Embedded guard runtime

In single-binary deployments, the gateway can evaluate guards locally instead of calling out to a separate guard service. This removes a network round-trip and saves ~20–300ms per request. It’s the default, so for most deployments there’s nothing to configure.

On. When neither DEEPINTSHIELD_GUARD_URL nor DEEPINTSHIELD_GUARD_GRPC_TARGET is set, the gateway uses the embedded runtime automatically. When they are set, the gateway uses that remote runtime unless you also set DEEPINTSHIELD_GUARD_USE_EMBEDDED_RUNTIME=true.

Terminal window
# Force embedded mode (overrides any URL/GRPC target).
DEEPINTSHIELD_GUARD_USE_EMBEDDED_RUNTIME=true
# Switch back to a remote runtime.
DEEPINTSHIELD_GUARD_URL="https://guard.internal:8443"
# or
DEEPINTSHIELD_GUARD_GRPC_TARGET="guard.internal:9443"

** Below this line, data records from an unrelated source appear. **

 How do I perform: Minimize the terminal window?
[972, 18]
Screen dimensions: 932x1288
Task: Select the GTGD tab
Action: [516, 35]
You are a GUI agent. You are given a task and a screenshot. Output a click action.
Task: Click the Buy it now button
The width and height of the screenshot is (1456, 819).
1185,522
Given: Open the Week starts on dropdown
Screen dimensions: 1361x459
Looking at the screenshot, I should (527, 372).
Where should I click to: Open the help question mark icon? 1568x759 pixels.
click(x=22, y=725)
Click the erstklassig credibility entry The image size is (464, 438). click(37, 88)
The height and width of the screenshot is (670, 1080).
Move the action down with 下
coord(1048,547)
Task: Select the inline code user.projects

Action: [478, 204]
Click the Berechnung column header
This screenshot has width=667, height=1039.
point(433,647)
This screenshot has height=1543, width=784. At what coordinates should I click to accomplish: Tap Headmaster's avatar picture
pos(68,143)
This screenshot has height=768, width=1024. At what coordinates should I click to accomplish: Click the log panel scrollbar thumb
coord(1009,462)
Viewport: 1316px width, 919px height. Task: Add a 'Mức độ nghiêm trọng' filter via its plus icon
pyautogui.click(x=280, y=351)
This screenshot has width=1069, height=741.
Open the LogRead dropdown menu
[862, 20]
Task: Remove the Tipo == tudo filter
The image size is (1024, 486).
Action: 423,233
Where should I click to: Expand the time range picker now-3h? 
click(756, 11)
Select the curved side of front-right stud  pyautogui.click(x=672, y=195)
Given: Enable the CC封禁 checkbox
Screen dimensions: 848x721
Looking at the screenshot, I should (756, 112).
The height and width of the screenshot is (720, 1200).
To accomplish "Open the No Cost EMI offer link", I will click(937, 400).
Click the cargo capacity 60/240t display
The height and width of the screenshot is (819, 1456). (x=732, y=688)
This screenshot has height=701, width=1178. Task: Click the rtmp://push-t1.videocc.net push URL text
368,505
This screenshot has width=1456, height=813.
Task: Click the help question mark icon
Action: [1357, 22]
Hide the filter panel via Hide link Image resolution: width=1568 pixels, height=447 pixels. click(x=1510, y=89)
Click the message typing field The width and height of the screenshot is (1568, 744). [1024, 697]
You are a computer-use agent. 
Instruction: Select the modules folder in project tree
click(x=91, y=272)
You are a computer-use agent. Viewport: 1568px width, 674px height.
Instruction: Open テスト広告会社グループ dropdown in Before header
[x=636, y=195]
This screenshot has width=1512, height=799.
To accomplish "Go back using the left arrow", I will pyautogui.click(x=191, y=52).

The gateway logs the chosen mode at startup. Look for the runtime mode= line:

[Guardrails] runtime mode=embedded (lowest-overhead path; nothing else to configure)
[Guardrails] runtime mode=grpc (remote runtime - set DEEPINTSHIELD_GUARD_USE_EMBEDDED_RUNTIME=true to use the embedded one in single-binary deploys)
[Guardrails] runtime mode=http (remote runtime - gRPC is preferred when available)

Embedded is the right default for almost every deployment. Consider the remote runtime only when:

  • You need to scale guard evaluation independently of the gateway (e.g. a dedicated GPU pool for heavy hallucination classifiers).
  • You’re running multiple gateway replicas that must share a single guard tenant cache.
  • A security boundary (PCI/HIPAA) requires guard evaluation in a separate network zone.

You can pass tuning to the embedded runtime via plugin config:

{
"name": "guardrails",
"enabled": true,
"config": {
"embedded_adapter_timeout_ms": 1500,
"embedded_rag_chunk_parallelism": 8,
"embedded_timeouts_by_category": {
"pii": 150,
"toxicity": 600,
"jailbreak": 1200
}
}
}

See Per-category timeouts for the embedded_timeouts_by_category map.